◆ FOLGENDES BEARBEITEN
**A.** Gib aus dem Text über den ersten Englischunterricht den Abschnitt zwischen „Mal ehrlich: Schreckt“ und „Unterricht wischen mussten?“ wörtlich wieder, beide Stellen eingeschlossen.
**B.** Aus welcher Stadt war Miss Ewart laut dem Text über den ersten Englischunterricht nach Deutschland gekommen?

◆ AUSGANGSTEXT
──────────

Englische Grammatik – mal was anderes!

Mal ehrlich: Schreckt Sie nicht allein schon der Titel dieses Beitrags ab? Kommen da nicht ungeliebte Erinnerungen hoch? Überhitzte Klassenzimmer, das Quietschen der Kreide an der Tafel und der muffige Geruch des feuchten Lappens, mit dem wir sie nach dem Unterricht wischen mussten?

Meinen ersten Englischunterricht hatte ich in der 5. Klasse bei Miss Ewart. Betonung liegt auf Miss. Damals erschien mir die Miss uralt. Miss Ewart war etwas dicklich, mit rotblonden, glatten Haaren, die ihr Gesicht wie ein Helm umrahmten. Stets trug sie merkwürdig gemusterte Röcke, die ihre knubbeligen Beine unvorteilhaft zur Schau stellten. Sie war unverheiratet, hatte weder Mann noch Kinder, demzufolge musste sie wohl eine alte Jungfer sein. Ein Begriff, der staubte, wenn man ihn laut aussprach.

Heute, mit einem Zeitversatz von mehr als 30 Jahren, ist mir klar, dass Miss Ewart jung gewesen sein musste. Vielleicht Anfang dreißig? Eine etwas verhuschte Schottin, die sich aus Edinburgh auf den Weg nach Deutschland gemacht hatte, um den „Little German Kids“ Englisch beizubringen.

Drei Jahre wurden wir von der Miss unterrichtet und wir, ein Haufen frühpubertierender Chaoten, schlossen sie wahrhaftig ins Herz, unsere Englischlehrerin, die uns die ersten Worte in dieser so wichtigen Sprache beibrachte. „This is a kitchen.” „Mum and Dad are sitting in the kitchen.” “This is a dog. His name is George.” Mit diesen inhaltsschwangeren Sätzen führte uns Miss Ewart an die Sprache ihrer Heimat heran. Erst viel später erfuhren wir, dass Miss Ewart einen starken schottischen Akzent hatte, den wir Kinder ahnungslos übernahmen.

──────────

◆ GEGEBENE EINTRÄGE
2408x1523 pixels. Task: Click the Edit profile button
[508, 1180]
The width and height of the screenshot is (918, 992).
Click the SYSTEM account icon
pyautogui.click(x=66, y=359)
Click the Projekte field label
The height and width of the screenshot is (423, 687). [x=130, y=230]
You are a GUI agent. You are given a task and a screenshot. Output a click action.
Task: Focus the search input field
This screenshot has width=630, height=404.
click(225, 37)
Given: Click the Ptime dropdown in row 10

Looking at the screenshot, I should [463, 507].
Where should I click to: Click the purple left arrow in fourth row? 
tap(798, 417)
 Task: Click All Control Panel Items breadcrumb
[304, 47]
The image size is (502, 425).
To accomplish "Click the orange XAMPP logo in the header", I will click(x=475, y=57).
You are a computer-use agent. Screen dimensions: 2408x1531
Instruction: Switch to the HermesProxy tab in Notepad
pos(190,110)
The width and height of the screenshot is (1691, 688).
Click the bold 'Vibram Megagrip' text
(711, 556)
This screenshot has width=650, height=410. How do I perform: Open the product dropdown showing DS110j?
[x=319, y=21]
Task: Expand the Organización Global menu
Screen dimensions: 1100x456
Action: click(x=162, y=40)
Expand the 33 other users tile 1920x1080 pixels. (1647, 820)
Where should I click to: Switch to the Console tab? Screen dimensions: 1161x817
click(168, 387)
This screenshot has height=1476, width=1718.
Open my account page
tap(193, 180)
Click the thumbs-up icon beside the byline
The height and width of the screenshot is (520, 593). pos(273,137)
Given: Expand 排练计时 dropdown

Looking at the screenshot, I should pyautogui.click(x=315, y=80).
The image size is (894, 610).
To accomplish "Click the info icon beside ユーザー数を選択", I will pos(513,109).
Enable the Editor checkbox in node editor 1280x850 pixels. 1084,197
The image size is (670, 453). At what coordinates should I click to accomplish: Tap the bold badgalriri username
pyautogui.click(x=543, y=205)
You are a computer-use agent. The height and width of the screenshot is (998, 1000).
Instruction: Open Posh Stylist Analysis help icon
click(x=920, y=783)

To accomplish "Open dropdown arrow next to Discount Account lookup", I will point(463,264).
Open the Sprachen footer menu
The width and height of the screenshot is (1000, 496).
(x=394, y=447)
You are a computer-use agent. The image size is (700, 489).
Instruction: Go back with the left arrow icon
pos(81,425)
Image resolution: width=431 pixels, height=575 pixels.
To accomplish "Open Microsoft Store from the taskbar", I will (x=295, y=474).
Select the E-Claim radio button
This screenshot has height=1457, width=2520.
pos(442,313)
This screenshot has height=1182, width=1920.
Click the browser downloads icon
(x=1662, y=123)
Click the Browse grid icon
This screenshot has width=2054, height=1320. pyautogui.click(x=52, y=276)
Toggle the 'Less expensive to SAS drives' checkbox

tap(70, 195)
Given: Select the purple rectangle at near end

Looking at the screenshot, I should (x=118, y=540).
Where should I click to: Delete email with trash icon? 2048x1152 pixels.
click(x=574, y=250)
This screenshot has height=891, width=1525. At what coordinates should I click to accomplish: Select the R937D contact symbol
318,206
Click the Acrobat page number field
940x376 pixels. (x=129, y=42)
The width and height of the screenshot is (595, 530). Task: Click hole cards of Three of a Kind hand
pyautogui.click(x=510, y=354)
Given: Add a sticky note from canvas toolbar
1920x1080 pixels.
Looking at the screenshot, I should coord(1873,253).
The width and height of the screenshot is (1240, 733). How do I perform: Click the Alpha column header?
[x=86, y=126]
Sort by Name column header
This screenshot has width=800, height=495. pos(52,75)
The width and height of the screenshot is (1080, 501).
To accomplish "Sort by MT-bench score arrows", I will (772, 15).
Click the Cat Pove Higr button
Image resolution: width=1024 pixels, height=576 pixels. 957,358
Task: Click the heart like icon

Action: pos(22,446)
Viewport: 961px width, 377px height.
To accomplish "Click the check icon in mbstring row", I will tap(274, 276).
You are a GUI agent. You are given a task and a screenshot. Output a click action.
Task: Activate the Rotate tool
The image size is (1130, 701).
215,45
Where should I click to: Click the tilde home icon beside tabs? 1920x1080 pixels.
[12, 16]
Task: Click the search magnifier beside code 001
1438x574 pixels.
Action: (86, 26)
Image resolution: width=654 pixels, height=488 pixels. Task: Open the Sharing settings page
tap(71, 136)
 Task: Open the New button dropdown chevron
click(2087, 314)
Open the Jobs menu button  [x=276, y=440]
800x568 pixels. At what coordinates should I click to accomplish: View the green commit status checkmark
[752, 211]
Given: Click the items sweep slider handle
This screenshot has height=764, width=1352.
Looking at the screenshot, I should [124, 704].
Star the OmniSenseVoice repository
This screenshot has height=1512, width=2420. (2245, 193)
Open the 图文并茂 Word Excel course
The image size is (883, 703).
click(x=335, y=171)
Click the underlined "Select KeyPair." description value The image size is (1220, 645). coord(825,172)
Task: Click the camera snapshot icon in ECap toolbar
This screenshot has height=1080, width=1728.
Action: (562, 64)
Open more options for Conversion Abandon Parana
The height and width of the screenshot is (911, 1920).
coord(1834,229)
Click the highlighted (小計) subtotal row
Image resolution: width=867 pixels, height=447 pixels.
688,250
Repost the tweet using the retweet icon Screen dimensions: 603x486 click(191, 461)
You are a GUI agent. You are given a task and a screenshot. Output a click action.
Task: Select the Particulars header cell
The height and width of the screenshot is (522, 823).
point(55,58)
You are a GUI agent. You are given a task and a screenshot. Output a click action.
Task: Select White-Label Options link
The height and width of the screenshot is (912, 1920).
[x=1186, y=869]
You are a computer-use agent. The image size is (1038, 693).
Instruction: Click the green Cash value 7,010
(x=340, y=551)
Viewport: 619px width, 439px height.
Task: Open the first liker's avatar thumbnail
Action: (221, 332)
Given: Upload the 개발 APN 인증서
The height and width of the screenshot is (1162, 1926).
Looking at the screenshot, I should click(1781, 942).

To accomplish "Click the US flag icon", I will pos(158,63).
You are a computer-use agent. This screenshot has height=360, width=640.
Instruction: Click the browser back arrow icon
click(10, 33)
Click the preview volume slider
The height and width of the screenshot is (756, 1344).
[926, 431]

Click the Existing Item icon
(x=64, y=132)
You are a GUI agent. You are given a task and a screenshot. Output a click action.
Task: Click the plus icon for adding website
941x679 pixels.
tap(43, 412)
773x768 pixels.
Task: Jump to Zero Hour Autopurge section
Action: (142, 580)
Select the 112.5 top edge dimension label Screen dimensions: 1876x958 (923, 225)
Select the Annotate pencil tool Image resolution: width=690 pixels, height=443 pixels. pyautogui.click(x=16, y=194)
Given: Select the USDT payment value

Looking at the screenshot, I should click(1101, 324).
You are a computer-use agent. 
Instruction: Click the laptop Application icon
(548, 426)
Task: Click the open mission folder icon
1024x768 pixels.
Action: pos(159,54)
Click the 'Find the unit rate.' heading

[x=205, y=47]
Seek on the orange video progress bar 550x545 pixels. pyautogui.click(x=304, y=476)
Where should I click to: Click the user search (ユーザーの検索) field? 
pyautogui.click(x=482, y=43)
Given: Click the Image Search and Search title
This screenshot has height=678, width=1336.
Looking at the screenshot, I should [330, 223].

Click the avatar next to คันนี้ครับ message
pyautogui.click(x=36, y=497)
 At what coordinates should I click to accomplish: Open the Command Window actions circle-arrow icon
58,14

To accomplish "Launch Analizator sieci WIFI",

──────────

◆ ANTWORTEN JE AUFGABE
**A.**
Mal ehrlich: Schreckt Sie nicht allein schon der Titel dieses Beitrags ab? Kommen da nicht ungeliebte Erinnerungen hoch? Überhitzte Klassenzimmer, das Quietschen der Kreide an der Tafel und der muffige Geruch des feuchten Lappens, mit dem wir sie nach dem Unterricht wischen mussten?

**B.** Aus Edinburgh.